- Nickname: Unyeada Fishing Festival
- Begins: 12 Century BC
- Location: Rivers State
- Country: Nigeria
- Activity: Fishing festival

= Ijok-Irin =

Cultural festival

Ijok-irin also known as Unyeada Fishing Festival is an annual cultural and fishing festival of the Obolo people. Ijok-irin means "Fish Fest", in Obolo languages is peculiar to Unyeada Kingdom in Andoni Local Government Area of Rivers State, Nigeria. The festival celebrated during the Summer period in Nigeria between the months of July and August to ushered in the new Fishing season of the Obolo people who are predominantly fishermen. The tradition of migrant fishermen returning home from fishing expedition cross the Gulf of Guinea with their biggest catch (usually smoke fishes) to observe the Ijok-irin is till visible with the Unyeada people.

==History ==
According to oral tradition of Unyeada people, the origin age-long Ijok-irin festival is traced to the very existence of the people. Obolo socio-cultural structure like other riverine environment was built around marine society. This has also influenced most of belief system and tradition. The festival originated about 12 Century BC.

Obolo people occupied the longest stretch of the Niger Delta coastal shoreline, invariably they are predominantly fishermen. They often migrate across the Gulf of Guinea on fishing expedition.
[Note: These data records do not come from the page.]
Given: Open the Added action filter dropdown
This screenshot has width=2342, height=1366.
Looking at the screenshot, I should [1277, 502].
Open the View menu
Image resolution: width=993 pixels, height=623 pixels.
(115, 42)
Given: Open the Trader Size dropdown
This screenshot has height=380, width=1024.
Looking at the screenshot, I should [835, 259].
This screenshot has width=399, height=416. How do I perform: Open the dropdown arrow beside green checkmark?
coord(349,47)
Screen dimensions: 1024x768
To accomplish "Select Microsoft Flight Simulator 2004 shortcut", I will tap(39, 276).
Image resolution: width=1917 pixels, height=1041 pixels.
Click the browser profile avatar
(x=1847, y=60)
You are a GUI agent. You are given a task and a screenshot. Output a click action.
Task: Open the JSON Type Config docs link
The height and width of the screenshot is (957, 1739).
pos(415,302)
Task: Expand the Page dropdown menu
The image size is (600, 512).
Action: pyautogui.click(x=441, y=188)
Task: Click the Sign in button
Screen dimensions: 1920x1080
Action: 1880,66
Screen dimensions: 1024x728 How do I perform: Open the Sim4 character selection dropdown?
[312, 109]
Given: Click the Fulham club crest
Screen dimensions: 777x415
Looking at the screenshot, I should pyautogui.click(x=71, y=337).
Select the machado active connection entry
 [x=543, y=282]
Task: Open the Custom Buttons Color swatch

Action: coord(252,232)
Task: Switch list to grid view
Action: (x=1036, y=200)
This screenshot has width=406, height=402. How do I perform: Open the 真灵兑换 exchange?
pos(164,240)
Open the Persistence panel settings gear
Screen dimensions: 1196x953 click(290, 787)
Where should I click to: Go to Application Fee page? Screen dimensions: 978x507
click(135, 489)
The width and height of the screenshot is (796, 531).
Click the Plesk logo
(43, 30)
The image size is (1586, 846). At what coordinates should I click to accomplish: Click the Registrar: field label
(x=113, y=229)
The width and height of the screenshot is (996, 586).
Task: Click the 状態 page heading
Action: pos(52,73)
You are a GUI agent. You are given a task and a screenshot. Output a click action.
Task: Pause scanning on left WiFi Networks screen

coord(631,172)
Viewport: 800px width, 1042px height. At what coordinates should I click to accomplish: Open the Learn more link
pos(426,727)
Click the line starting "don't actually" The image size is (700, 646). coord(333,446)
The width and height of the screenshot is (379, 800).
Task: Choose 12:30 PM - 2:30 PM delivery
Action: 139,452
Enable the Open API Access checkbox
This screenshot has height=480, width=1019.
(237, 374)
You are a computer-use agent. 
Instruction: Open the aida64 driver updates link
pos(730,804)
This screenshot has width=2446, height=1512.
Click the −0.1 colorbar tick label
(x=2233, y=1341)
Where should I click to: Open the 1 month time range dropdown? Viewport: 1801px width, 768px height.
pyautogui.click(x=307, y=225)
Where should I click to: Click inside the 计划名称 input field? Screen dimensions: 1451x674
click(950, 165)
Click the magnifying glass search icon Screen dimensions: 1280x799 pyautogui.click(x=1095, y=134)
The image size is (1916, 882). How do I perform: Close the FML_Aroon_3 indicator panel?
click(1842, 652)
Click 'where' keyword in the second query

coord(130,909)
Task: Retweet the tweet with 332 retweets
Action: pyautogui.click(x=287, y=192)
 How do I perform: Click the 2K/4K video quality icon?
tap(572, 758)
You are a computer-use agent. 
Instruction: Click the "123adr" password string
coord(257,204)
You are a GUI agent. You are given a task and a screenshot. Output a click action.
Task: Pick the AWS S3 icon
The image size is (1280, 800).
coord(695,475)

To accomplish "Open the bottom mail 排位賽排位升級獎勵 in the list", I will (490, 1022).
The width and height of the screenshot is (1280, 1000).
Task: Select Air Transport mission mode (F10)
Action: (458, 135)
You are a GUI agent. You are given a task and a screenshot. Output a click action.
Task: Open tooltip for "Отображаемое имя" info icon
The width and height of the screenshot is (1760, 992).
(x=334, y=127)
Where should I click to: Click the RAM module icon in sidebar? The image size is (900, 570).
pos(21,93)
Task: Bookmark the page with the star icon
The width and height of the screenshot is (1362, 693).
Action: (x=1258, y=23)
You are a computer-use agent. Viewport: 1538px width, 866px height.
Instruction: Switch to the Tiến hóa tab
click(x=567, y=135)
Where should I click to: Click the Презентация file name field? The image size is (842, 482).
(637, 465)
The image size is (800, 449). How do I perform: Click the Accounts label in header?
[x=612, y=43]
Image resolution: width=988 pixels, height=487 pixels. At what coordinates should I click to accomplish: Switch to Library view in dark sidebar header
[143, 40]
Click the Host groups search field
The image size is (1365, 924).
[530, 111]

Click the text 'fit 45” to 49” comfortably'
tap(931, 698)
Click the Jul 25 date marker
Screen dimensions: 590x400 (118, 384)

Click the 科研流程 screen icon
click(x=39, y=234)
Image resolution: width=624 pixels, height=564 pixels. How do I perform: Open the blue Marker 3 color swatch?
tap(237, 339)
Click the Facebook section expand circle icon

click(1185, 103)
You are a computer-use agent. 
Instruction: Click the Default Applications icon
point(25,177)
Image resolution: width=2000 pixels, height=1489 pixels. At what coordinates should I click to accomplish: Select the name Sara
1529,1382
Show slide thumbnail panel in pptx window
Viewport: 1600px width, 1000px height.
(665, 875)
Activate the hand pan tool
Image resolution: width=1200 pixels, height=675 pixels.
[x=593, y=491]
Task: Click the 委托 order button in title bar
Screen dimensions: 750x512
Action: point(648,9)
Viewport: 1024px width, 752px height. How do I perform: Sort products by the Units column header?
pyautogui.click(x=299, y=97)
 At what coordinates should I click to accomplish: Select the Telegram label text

Obolo fishermen are found in Togo, Cameroon, Equatorial Guinea and Gabon. Also, Oyorokoto in Andoni, is sometimes referred to as the "largest fishing settlement in the West Africa coast".

Before the advent of Christianity in the Niger Delta, it was regarded as a taboo in Obolo tradition for a fisherman to solely eat or sells his biggest catch. In fact, such could attracts a severe penalty and even led to the banishment of the erring fisherman and his family from the community. Catching of the biggest fish connotes dexterity, strength and bravery similar to hunting a big animal. It's attracts the Royal blessing and award from the King (Okaan-Ama) of Unyeada Kingdom, His Eminence, King (Dr.) Israel Uzamandeng JP, Otuo Ogbalakon IX.

==Features ==

In the pre-colonial era, there are many activities culminating the festival, usually Obolo annual calendar begins during this period of festival.